RSyntaxTree: Left-to-Right Trees

software linguistics

RSyntaxTree 1.5 is out. The main addition is left-to-right tree layout, where the root sits on the left and leaves expand to the right.

The standard top-to-bottom layout works well for phrase structure trees in generative grammar, where the depth is moderate and the width grows with sentence length. But for classification hierarchies, taxonomies, and certain dependency structures, horizontal trees are a more natural fit. They read like an outline and make better use of screen space when the tree is deep but narrow.

Here is the same sentence tree rendered in both directions. The input is bracket notation:

[S [NP [D the] [N cat]] [VP [V sat] [PP [P on] [NP [D the] [N mat]]]]]

First, the conventional top-to-bottom:

Top-to-bottom tree

And the same structure laid out left-to-right with -d ltr:

Left-to-right tree

The feature is available from the command line with the -d ltr flag, and via the web interface.
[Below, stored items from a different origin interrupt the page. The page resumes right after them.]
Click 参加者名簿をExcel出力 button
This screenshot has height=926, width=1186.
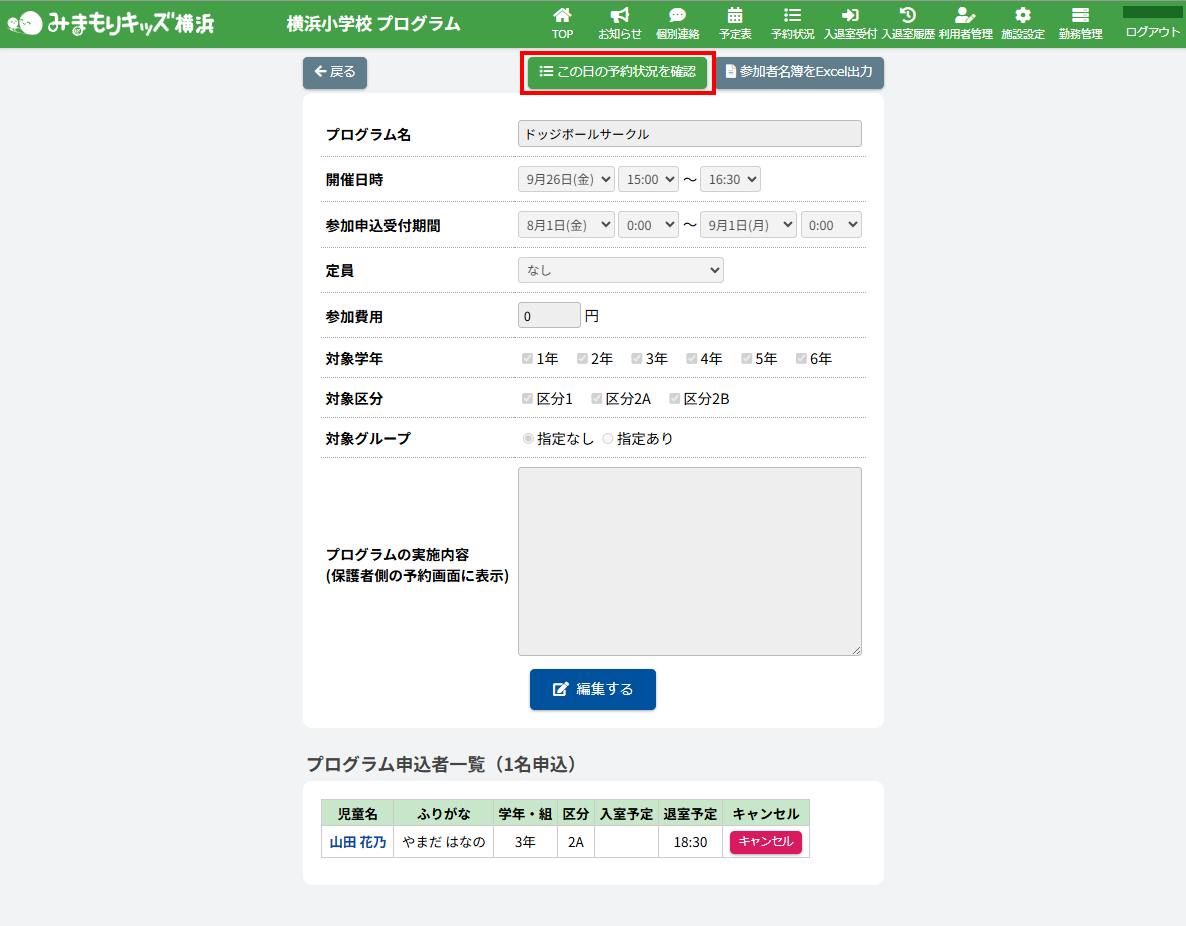click(799, 72)
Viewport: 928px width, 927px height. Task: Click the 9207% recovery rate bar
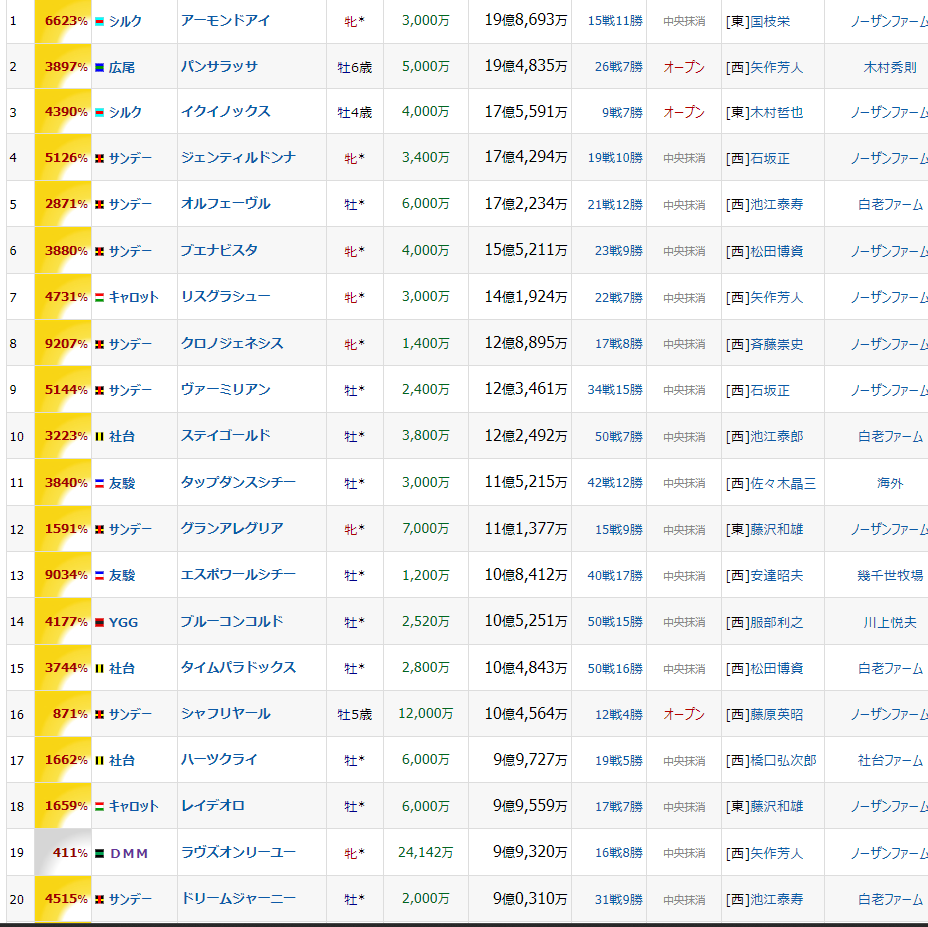(x=63, y=343)
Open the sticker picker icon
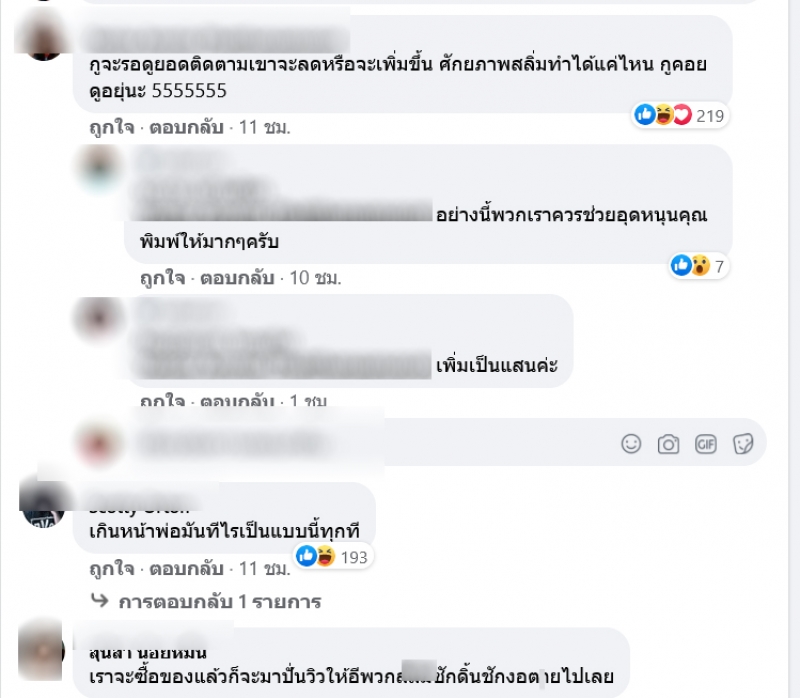 coord(743,443)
Where horizontal layout really shines is in classification trees. A taxonomy like the one below becomes unwieldy when drawn top-to-bottom, but reads cleanly from left to right. The -p on flag draws polyline connectors instead of the default diagonal lines, which suits classification diagrams better:

Classification tree in LTR layout

Internally, the tree is always computed top-to-bottom, then coordinates are transformed at the rendering stage. The same approach could support other directions. Right-to-left might be useful for visualizing structures in Arabic or Hebrew. Bottom-to-top, while rare in theoretical linguistics, could work well for phylogenetic trees in linguistics or biology. Neither is implemented yet, but both are worth considering.